As crianças foram crescendo… e já era possível vê-las organizando momentos de leitura entre elas. Liam reproduzindo alguma ação observada do comportamento do adulto e se baseiam nas ilustrações para construírem e reconstruírem suas narrativas, que se misturavam à lembrança do texto original, lido pela professora, às novas interpretações feitas.

"Baleia na banheira", de Susanne Strasser, foi a segunda obra "consumida" pelas crianças do Infantil 2, um conto de repetição cuja estrutura textual possui uma sequência recorrente e que se repete ao longo da história, característica bastante apreciada pelas crianças. Dona Baleia, personagem principal da história, convidou, ao longo dos dias, as crianças do Infantil 2 para viverem explorações sensoriais, cujas testagens passavam pela ação do corpo no contato com materiais de texturas e temperaturas diferentes.

Foi também pela maturidade das crianças que, em Baleia na banheira, pode-se observar que os diálogos estabelecidos entre elas estavam abastecidos de palavras novas e as brincadeiras traziam elementos do enredo do livro.

Wolf (2019) diz que a criança vive, dos 0 aos 5 anos, um período crucial e que nós, adultos, devemos refletir e nos conscientizar sobre os estímulos oportunizados a elas pois, é nessa fase que aprendem a ler e a pensar de maneira que lançam os fundamentos para o resto de suas vidas.

O último e não menos importante livro explorado e "consumido" pelas crianças do Infantil 2 foi "Casamento do passarinho", de Hendrick Jonas, cuja obra despertou nas crianças a curiosidade de saber como os passarinhos "conversam"e se comunicam uns com os outros. Ainda envoltos em um pensamento sincrético, as crianças buscavam interpretar e relacionar as ações dos pássaros às suas experiências de vida, assim diziam que o passarinho chorava "unhé", quando bebê e, conforme crescia, chorava "uhu-uhu-uhu" e que a mamãe dava "leitinho" para ele. Falaram sobre o ser "filhote", ser "pequeno" e sobre o quanto percebiam os cuidados recebidos pelos adultos que a cercavam e, a partir disso, apresentavam ideias para que o passarinho da história se sentisse bem e feliz.

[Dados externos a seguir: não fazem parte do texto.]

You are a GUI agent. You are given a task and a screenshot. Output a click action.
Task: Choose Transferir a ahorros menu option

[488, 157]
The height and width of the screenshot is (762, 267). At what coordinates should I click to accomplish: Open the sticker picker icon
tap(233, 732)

Nas primeiras leituras a postura das crianças era, em sua grande maioria, de ouvintes, e, com o passar do tempo, os momentos se tornaram muito mais interativos e os pedidos recorrentes: “Tia, conta a história do passarinho”.

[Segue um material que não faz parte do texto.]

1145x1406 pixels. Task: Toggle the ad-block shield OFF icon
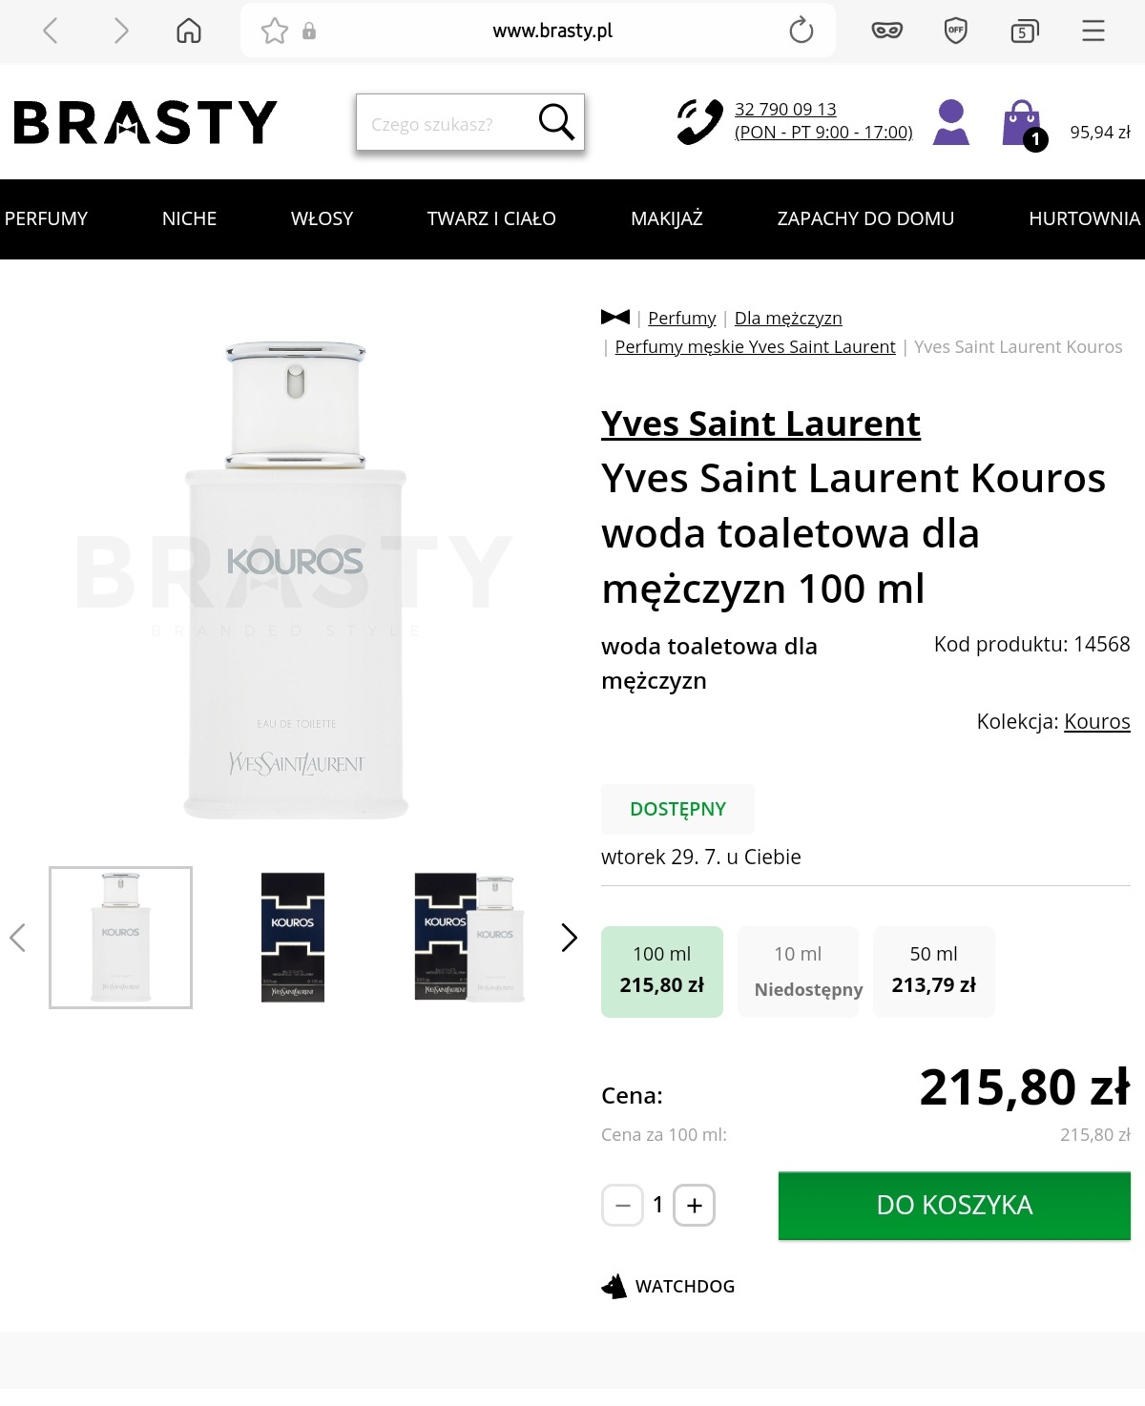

A cada leitura, uma nova colocação, uma reflexão, um novo som, um gesto mostrando a intensidade da importância da literatura, mesmo que aparentasse ser algo abstrato para as crianças. Várias foram as situações em que as crianças passaram a contar a história, agora para seus amigos e familiares, se colocando na postura de fala, e através de gestos, expressões faciais e de uma fala imbuída de conhecimentos e repertório, potência e leveza.

Enfim, a leitura literária das palavras evoca sentimentos e memórias daquilo que foi experienciado pelo leitor no contexto em que se está inserido e traz a possibilidade de desenvolver aprendizagens de naturezas variadas, explorando a cognição e as relações inter e intrapessoal.

REFERÊNCIAS BIBLIOGRÁFICAS:

MEC. Base Nacional Comum Curricular. Brasília: MEC, 2018 (Disponível em: http://basenacionalcomum. mec.gov.br/images/BNCC_EI_EF_110518_versaofinal_ site.pdf).

ONRUBIA, Javier. Ensinar: criar zonas de desenvolvimento proximal e nelas intervir. In: COLL, César e outros. O construtivismo na sala de aula. São Paulo: Ática, 2006, 6ª edição

Plano Anual Escolar. Colégio Uirapuru. 2022.

Wolf, Maryanne. O cérebro no mundo digital: os desafios da leitura na nossa era. São Paulo. Contexto, 2019.